▸ **Exercise objective**
Return the material below word for word, from its first line up to and including the line with "coord(398,446)".

▸ **Dataset rows**
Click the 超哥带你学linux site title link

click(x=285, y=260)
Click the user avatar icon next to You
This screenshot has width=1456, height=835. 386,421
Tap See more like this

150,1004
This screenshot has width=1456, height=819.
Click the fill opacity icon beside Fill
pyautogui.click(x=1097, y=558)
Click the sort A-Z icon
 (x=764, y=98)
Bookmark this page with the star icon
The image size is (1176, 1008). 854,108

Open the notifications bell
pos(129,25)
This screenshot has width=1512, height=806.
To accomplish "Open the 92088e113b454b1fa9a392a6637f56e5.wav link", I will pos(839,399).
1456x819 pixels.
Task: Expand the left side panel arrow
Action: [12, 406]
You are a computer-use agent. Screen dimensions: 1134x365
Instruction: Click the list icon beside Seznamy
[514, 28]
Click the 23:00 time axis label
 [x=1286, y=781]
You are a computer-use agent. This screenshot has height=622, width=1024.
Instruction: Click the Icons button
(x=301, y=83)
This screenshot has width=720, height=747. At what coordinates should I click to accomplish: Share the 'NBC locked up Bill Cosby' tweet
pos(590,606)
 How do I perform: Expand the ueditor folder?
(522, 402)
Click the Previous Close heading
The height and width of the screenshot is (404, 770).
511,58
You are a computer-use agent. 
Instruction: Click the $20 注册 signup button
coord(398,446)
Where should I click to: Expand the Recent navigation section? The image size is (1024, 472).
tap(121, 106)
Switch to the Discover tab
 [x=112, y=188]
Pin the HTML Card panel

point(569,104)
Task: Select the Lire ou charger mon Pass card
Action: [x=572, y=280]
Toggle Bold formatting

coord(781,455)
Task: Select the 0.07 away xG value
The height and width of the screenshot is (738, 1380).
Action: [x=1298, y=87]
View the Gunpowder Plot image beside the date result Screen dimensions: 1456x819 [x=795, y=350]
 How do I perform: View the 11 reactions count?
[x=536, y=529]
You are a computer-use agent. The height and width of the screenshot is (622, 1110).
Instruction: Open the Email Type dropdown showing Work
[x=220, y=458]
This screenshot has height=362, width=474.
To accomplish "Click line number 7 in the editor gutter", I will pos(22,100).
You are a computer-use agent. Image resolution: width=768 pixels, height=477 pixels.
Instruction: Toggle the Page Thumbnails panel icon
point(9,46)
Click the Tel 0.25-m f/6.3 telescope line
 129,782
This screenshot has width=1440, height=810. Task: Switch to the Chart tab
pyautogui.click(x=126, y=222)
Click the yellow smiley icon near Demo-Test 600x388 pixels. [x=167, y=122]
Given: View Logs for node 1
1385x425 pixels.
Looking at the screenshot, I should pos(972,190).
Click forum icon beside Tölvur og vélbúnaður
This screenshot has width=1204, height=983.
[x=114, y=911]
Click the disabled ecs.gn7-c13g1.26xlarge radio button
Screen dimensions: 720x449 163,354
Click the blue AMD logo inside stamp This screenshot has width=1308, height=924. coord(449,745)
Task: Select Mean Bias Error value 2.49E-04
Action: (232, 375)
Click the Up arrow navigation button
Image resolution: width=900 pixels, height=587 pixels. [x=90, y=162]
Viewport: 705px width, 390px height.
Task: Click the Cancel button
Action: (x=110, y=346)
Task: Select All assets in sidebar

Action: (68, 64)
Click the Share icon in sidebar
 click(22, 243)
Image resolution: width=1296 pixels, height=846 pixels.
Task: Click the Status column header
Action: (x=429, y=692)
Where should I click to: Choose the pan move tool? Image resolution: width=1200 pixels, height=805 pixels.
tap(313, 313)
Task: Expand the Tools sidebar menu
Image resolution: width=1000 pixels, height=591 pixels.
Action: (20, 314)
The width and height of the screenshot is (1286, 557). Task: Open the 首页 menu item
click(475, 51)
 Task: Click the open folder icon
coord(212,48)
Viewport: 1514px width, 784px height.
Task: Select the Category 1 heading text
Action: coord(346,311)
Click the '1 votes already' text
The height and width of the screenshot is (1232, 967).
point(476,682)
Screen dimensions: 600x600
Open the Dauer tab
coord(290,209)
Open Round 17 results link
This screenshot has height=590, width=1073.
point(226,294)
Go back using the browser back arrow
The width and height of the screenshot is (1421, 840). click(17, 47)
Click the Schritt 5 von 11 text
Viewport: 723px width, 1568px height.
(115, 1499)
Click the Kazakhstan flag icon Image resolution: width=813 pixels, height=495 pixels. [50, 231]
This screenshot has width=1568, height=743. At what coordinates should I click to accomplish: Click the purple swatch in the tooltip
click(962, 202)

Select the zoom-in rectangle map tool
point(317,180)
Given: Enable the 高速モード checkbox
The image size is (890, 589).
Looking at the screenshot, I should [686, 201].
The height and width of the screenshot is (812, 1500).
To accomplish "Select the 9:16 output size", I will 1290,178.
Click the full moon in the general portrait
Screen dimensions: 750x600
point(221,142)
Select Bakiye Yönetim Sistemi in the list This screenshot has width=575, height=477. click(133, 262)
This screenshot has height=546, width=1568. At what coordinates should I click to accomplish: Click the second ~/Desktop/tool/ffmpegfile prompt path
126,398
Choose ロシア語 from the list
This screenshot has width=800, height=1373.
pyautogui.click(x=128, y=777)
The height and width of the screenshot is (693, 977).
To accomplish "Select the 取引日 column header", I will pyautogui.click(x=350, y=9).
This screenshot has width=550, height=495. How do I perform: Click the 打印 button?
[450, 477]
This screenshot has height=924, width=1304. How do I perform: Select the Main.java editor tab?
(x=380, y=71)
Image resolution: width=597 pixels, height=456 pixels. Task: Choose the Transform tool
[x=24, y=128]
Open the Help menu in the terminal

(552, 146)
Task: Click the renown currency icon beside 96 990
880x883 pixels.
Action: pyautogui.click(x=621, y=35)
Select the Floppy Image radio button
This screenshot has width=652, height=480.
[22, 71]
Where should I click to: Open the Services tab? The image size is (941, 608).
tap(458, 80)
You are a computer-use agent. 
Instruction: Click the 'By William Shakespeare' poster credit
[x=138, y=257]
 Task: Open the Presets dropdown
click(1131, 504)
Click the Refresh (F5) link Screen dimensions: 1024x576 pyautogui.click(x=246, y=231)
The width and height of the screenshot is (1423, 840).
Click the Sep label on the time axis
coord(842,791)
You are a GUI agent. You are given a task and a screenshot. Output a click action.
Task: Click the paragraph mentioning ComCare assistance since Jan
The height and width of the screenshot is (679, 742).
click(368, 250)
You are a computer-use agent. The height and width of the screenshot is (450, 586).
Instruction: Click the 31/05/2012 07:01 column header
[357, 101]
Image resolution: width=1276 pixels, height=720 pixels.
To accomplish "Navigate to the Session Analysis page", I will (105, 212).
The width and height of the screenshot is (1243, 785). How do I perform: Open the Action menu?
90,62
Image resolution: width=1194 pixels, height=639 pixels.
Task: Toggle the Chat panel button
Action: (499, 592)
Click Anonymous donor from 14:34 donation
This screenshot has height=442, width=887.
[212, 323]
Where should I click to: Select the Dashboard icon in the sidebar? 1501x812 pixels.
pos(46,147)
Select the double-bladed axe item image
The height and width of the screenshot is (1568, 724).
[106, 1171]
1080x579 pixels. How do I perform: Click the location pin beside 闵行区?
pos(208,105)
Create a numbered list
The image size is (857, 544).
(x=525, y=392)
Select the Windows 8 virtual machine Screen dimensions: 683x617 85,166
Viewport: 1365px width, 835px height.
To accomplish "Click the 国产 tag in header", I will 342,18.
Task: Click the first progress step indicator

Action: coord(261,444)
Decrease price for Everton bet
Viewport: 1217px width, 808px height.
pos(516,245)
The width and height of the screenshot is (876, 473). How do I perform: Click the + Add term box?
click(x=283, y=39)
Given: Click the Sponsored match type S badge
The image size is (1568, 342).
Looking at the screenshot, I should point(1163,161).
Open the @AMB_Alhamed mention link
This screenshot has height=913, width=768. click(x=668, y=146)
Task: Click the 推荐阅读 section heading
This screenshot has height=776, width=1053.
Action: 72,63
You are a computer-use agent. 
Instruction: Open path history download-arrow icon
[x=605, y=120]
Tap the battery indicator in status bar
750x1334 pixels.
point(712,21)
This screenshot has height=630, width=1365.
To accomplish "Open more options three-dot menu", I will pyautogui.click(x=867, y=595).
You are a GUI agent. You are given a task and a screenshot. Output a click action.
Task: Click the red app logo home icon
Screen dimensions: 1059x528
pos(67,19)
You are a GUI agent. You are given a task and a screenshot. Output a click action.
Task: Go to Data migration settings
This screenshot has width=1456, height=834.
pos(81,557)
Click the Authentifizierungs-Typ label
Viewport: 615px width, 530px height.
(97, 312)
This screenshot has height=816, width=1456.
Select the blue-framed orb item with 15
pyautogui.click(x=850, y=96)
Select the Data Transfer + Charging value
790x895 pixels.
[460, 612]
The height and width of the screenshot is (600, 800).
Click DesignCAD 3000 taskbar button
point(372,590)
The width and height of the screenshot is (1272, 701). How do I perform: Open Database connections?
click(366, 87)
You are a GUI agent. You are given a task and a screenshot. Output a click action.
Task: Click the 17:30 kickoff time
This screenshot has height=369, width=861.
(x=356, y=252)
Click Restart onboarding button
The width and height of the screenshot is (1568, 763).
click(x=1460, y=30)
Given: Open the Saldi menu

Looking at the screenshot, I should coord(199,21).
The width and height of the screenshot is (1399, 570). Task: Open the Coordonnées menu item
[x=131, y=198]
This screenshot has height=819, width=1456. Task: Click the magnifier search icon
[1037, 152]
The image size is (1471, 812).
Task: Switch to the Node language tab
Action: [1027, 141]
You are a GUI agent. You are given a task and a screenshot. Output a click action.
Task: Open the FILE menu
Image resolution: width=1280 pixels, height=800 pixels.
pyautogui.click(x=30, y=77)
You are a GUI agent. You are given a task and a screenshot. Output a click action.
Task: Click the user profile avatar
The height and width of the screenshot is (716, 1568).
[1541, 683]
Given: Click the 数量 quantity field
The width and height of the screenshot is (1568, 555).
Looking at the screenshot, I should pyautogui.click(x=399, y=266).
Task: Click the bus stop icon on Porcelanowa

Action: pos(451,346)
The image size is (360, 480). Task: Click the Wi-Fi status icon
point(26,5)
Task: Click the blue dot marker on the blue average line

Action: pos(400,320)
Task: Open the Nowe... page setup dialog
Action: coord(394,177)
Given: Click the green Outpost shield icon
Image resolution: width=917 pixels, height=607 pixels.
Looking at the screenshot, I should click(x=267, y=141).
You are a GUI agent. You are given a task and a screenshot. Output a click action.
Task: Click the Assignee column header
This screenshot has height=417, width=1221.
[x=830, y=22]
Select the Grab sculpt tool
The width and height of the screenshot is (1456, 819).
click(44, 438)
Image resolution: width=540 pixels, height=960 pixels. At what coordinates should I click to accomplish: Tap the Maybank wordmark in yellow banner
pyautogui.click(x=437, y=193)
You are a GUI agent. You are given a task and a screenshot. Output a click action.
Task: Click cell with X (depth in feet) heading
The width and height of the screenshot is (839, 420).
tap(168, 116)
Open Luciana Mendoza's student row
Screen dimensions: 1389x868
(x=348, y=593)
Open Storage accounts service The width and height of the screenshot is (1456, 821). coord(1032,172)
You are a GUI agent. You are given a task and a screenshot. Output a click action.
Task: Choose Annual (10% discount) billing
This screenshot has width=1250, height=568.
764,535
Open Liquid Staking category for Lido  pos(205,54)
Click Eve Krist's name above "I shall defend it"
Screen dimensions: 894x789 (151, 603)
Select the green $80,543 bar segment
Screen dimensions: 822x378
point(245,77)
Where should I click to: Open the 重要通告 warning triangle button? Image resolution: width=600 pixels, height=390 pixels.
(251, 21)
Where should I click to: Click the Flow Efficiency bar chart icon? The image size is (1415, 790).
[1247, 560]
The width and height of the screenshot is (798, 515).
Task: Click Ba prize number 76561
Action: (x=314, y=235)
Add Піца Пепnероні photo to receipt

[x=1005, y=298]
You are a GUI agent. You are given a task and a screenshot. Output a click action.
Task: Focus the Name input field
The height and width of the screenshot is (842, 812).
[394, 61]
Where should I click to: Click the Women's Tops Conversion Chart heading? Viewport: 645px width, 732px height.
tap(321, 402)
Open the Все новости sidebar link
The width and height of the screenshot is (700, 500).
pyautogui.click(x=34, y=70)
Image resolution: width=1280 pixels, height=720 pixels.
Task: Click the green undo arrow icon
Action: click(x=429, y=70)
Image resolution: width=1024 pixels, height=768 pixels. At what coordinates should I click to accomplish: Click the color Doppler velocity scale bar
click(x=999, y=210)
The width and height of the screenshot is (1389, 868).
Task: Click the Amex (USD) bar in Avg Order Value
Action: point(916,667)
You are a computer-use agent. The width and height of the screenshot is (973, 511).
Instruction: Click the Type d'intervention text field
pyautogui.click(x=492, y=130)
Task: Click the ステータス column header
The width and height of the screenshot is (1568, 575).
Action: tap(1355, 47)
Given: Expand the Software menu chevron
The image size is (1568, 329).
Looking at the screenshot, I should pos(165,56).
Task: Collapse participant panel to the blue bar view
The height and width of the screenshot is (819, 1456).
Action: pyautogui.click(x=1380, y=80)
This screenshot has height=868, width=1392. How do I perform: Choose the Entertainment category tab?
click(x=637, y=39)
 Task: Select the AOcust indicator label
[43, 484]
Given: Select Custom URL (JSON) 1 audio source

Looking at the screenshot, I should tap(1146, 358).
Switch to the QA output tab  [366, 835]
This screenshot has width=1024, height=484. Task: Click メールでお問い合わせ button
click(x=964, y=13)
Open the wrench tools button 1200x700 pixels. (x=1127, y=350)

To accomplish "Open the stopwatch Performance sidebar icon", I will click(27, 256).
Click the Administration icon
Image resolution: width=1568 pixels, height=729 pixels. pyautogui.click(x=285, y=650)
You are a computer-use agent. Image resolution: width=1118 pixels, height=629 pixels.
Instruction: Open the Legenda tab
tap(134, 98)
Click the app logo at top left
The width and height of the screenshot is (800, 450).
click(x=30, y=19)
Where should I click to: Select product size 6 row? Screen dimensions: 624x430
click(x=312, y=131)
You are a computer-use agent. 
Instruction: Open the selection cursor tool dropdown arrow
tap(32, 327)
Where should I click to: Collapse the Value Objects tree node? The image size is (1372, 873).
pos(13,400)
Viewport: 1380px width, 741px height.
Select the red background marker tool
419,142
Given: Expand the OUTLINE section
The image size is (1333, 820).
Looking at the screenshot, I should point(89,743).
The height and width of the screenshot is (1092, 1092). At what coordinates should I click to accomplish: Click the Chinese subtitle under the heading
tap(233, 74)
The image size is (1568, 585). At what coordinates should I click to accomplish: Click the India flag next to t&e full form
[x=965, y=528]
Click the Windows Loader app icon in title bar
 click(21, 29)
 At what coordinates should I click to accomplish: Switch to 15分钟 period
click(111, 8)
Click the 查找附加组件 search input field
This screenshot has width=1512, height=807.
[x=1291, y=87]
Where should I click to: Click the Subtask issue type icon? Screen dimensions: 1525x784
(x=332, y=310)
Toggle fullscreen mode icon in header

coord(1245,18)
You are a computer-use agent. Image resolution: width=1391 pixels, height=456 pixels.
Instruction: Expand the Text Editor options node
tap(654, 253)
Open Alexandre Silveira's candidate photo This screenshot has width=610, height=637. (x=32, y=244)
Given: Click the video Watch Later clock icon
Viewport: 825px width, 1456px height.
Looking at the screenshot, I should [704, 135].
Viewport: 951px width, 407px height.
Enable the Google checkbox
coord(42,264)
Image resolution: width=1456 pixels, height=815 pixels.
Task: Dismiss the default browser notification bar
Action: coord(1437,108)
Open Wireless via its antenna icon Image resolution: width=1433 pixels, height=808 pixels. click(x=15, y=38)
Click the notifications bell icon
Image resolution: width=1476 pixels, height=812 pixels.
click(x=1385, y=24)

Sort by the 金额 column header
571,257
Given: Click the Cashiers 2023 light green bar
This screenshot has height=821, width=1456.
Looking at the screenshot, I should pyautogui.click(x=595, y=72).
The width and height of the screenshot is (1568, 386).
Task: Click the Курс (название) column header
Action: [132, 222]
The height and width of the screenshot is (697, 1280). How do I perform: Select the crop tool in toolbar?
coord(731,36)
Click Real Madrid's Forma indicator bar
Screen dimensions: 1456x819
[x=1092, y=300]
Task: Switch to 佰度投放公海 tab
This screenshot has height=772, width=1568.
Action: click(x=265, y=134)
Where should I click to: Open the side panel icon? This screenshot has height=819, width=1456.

▸ **Correct answer**
Click the 超哥带你学linux site title link

click(x=285, y=260)
Click the user avatar icon next to You
This screenshot has width=1456, height=835. 386,421
Tap See more like this

150,1004
This screenshot has width=1456, height=819.
Click the fill opacity icon beside Fill
pyautogui.click(x=1097, y=558)
Click the sort A-Z icon
 (x=764, y=98)
Bookmark this page with the star icon
The image size is (1176, 1008). 854,108

Open the notifications bell
pos(129,25)
This screenshot has width=1512, height=806.
To accomplish "Open the 92088e113b454b1fa9a392a6637f56e5.wav link", I will pos(839,399).
1456x819 pixels.
Task: Expand the left side panel arrow
Action: [12, 406]
You are a computer-use agent. Screen dimensions: 1134x365
Instruction: Click the list icon beside Seznamy
[514, 28]
Click the 23:00 time axis label
 [x=1286, y=781]
You are a computer-use agent. This screenshot has height=622, width=1024.
Instruction: Click the Icons button
(x=301, y=83)
This screenshot has width=720, height=747. At what coordinates should I click to accomplish: Share the 'NBC locked up Bill Cosby' tweet
pos(590,606)
 How do I perform: Expand the ueditor folder?
(522, 402)
Click the Previous Close heading
The height and width of the screenshot is (404, 770).
511,58
You are a computer-use agent. 
Instruction: Click the $20 注册 signup button
coord(398,446)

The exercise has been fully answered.